■ **Kutipan Terpilih**:
★ ★ ★ ★
Mekanisme Penunjukan Tak Sejalan dengan Visi Demokrasi

oleh
oleh
Ilustrasi

PALANGKA RAYA– Menyeruaknya isu penggantian Pj Bupati Barito Selatan (Barsel) akhir-akhir ini menjadi sorotan sejumlah akademisi. Mereka mempersoalkan mekanisme penunjukan Penjabat (Pj) kepala daerah yang dinilai tak sejalan dengan visi demokrasi tersebut. Mekanisme penunjukan Pj kepala daerah yang berlaku saat ini disinyalir dapat mengakomodasi kepentingan sejumlah kelompok.

Dalam kasus penunjukan Pj Bupati Barsel, DPRD Barsel pada dasarnya ikut mengusulkan nama Pj bupati Barsel yang sebelumnya menjabat, yakni Lisda Arriyana. Namun, tak diakomodasi oleh Kemendagri RI.
★ ★ ★ ★
■ **Tugas**:
Salin kata demi kata bagian berita tentang penunjukan Pj kepala daerah dari "Mekanisme Penunjukan Tak" sampai "kepentingan sejumlah kelompok.". Catatan berikut merupakan bahan tersendiri yang terpisah dari berita di atas.

■ **Catatan yang Disediakan**:
★ ★ ★ ★
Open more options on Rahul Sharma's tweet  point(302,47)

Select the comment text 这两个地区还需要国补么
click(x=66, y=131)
★ ★ ★ ★
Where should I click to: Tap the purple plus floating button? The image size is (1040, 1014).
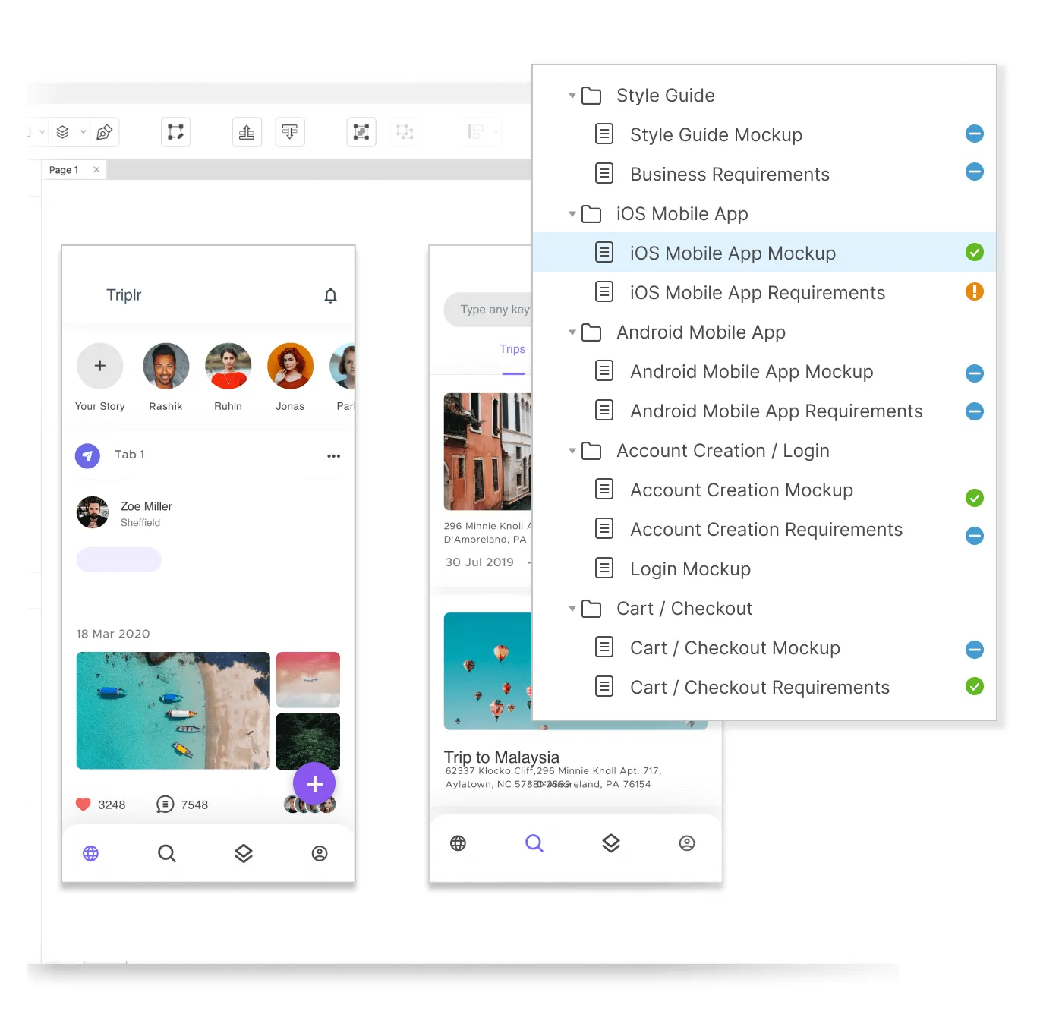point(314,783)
★ ★ ★ ★
■ **Hasil Latihan**:
Mekanisme Penunjukan Tak Sejalan dengan Visi Demokrasi

oleh
oleh
Ilustrasi

PALANGKA RAYA– Menyeruaknya isu penggantian Pj Bupati Barito Selatan (Barsel) akhir-akhir ini menjadi sorotan sejumlah akademisi. Mereka mempersoalkan mekanisme penunjukan Penjabat (Pj) kepala daerah yang dinilai tak sejalan dengan visi demokrasi tersebut. Mekanisme penunjukan Pj kepala daerah yang berlaku saat ini disinyalir dapat mengakomodasi kepentingan sejumlah kelompok.